2125:20 N3704B…. Correct. (Pilot indicating the earlier vertigo was related to the pilot only).
2125:21 ARE - November zero four bravo; Roger… er… you think you'll be able to land the plane? Or do you need to fly around a little bit and clear your head?
2125:27 N3704B – Ah…. let me just clear my head a little bit here.
2125:30 ARE - November zero four bravo; Roger…. continue on the zero two zero heading and maintain three thousand…. or would you like to climb back up?
[Note: The Tower clearly understands that the pilot’s continuing into the landing hold pattern may already be, or at least may become a problem… and offers to vector the pilot up to a new assigned altitude; over the scud - to a position where the pilot can see outside of the airplane to get off watching his flight instruments in order to clear his head.]

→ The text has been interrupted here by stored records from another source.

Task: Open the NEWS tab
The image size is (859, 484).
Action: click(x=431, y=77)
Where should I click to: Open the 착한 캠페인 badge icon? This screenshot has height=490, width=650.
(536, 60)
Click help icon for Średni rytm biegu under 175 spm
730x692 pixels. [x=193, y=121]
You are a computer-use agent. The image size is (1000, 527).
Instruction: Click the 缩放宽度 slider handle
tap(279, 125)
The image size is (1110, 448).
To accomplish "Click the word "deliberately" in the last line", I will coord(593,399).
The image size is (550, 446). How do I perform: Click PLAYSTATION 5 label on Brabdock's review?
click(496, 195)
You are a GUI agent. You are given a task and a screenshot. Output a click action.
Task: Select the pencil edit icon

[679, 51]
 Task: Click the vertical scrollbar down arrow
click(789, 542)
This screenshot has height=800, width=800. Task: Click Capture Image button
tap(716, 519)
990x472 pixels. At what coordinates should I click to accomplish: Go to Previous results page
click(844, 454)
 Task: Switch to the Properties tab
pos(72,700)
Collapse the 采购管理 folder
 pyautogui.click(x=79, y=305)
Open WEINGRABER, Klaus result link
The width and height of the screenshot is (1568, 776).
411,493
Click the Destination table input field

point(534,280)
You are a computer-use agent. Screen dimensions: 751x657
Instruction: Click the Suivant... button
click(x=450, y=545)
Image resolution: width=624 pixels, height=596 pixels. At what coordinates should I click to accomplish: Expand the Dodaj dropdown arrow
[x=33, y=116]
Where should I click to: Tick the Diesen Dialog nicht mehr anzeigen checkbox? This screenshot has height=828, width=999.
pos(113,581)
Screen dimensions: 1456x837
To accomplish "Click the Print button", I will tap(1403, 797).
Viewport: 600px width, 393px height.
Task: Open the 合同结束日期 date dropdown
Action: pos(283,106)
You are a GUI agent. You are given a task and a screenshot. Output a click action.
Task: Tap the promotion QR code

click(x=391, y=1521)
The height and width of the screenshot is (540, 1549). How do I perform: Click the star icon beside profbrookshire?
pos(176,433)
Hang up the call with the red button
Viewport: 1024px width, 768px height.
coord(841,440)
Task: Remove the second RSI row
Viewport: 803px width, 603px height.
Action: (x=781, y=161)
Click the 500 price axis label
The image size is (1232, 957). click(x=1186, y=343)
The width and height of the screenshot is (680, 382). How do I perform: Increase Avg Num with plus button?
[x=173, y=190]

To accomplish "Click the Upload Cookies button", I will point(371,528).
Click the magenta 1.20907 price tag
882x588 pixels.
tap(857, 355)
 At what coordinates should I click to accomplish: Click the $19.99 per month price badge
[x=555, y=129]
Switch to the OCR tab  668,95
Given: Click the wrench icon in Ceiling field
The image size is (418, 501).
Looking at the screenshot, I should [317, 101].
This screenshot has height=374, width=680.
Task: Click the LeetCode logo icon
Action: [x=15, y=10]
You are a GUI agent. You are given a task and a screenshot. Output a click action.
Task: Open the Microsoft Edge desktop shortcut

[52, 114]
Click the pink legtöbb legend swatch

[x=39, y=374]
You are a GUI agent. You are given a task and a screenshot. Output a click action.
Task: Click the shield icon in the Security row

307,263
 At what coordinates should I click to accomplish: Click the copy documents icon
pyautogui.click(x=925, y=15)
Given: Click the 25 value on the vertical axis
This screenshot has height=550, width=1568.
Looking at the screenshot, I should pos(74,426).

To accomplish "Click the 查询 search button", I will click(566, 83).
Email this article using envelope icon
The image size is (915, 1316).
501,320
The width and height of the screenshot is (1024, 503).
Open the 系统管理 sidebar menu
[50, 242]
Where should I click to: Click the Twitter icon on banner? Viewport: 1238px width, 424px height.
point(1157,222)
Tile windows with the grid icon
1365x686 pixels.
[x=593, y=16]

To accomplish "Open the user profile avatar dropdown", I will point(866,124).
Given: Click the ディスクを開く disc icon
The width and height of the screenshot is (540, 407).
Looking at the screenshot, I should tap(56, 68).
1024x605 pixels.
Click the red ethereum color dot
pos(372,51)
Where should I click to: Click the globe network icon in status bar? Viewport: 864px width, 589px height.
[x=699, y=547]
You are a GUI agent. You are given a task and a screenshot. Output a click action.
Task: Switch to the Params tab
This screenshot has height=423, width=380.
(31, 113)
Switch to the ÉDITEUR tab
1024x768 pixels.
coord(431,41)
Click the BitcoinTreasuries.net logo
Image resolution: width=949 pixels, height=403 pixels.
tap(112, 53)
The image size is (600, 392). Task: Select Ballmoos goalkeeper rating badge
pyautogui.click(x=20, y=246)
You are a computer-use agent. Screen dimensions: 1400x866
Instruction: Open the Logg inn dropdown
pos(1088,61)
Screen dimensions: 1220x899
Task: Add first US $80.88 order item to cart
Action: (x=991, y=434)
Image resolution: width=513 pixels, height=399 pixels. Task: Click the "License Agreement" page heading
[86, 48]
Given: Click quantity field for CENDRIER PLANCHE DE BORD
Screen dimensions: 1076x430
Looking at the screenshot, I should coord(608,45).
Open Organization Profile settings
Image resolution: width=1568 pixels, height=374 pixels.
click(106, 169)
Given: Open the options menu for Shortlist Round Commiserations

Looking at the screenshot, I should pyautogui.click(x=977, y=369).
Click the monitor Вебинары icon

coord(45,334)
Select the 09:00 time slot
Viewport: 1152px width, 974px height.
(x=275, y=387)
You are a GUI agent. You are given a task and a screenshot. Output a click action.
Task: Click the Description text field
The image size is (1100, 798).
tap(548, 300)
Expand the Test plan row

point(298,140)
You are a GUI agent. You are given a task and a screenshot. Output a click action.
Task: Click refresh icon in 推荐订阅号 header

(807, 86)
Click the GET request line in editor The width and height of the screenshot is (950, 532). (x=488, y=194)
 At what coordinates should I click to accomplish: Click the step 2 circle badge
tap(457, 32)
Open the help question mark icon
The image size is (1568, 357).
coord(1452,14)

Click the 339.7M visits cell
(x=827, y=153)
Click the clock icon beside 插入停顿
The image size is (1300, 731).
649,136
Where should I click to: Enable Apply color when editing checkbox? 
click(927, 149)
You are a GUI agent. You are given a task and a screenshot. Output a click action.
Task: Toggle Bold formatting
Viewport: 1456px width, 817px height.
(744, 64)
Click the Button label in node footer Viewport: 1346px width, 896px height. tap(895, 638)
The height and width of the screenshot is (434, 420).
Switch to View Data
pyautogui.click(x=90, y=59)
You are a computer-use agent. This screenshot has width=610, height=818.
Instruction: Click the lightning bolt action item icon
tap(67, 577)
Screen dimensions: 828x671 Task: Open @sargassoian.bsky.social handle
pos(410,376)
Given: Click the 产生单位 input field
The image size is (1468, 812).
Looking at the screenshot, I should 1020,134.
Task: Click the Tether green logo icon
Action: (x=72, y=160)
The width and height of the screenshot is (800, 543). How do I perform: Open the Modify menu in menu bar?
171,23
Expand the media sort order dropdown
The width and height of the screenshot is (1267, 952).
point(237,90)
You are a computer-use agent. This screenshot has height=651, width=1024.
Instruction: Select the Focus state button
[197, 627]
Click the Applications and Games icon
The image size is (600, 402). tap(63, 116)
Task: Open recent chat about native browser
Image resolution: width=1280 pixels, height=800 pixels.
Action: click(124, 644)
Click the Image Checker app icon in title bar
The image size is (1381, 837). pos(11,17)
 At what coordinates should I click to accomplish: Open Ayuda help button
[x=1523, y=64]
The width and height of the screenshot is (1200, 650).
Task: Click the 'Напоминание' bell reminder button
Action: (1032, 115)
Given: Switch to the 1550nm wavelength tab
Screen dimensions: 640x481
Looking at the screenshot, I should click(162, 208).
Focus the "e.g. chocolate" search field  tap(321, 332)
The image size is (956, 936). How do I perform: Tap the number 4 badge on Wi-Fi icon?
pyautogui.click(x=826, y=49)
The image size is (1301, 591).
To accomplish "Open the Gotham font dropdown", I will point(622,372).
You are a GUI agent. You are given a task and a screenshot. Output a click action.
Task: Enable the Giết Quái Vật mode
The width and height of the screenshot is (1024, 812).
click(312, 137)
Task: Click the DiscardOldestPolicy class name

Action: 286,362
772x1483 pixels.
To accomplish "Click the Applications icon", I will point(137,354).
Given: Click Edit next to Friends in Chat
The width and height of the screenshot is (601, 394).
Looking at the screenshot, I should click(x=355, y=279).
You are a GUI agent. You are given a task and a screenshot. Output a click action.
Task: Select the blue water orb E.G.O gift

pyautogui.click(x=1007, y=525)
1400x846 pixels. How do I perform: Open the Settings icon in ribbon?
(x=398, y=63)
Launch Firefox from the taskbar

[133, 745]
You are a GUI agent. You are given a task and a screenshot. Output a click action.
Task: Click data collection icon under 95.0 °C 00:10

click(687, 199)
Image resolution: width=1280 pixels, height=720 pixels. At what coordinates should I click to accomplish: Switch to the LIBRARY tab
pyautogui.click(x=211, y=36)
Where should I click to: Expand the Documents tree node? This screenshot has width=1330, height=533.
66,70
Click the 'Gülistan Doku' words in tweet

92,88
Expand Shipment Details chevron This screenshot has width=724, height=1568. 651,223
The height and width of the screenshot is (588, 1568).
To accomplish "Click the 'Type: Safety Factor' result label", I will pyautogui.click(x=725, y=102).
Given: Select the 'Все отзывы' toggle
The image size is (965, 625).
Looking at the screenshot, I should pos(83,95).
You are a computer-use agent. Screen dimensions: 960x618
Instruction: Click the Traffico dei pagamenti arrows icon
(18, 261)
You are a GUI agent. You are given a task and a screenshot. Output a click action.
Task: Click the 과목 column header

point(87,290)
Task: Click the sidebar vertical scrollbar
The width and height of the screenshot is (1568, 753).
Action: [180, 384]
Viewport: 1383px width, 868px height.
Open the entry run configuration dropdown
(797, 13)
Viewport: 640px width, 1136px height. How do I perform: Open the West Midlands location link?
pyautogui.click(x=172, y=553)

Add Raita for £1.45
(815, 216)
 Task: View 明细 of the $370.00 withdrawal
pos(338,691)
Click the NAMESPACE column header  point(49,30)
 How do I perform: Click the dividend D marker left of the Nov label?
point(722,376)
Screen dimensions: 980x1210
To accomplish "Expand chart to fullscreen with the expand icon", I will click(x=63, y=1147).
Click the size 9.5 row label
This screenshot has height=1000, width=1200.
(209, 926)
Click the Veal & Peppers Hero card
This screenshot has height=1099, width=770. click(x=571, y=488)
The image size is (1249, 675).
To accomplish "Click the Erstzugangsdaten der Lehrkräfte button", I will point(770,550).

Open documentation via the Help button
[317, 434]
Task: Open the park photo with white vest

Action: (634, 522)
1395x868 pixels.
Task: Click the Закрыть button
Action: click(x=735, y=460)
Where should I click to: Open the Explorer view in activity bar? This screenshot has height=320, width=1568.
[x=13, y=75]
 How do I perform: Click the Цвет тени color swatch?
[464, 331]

2125:36 N3704B - I'm gonna try an maintain three thousand on a zero two zero heading. Zero… four bravo (acknowledgement).
[Note: The pilot believes that he is now OK. He elects to proceed with IFR flight instructions and vectors to a landing… with the full knowledge that IFR flying may restrict immediate descent and landing order.]
2125:41 ARE - November zero four bravo; Roger… maintain block altitude three thousand to four thousand. [Note: This assignment gives the pilot some leeway as long as he can stay between 3,000 and 4,000 feet is OK but the tower does not want him to descent below 3,000 feet yet.]
2125:46 N3704B – Alright… zero four bravo…. three thousand (acknowledgement).
2126:04 ARE - November zero four bravo; Are you in the clouds or are you ah… VMC?
[VMC means visual meteorological conditions…. the tower is asking the pilot if he is flying instruments.]
2126:08 N3704B - I'm ah full IMC here. [IMC means instrument meteorological conditions].
2126:11 ARE - November zero four bravo; I'm sorry… VMC or IMC?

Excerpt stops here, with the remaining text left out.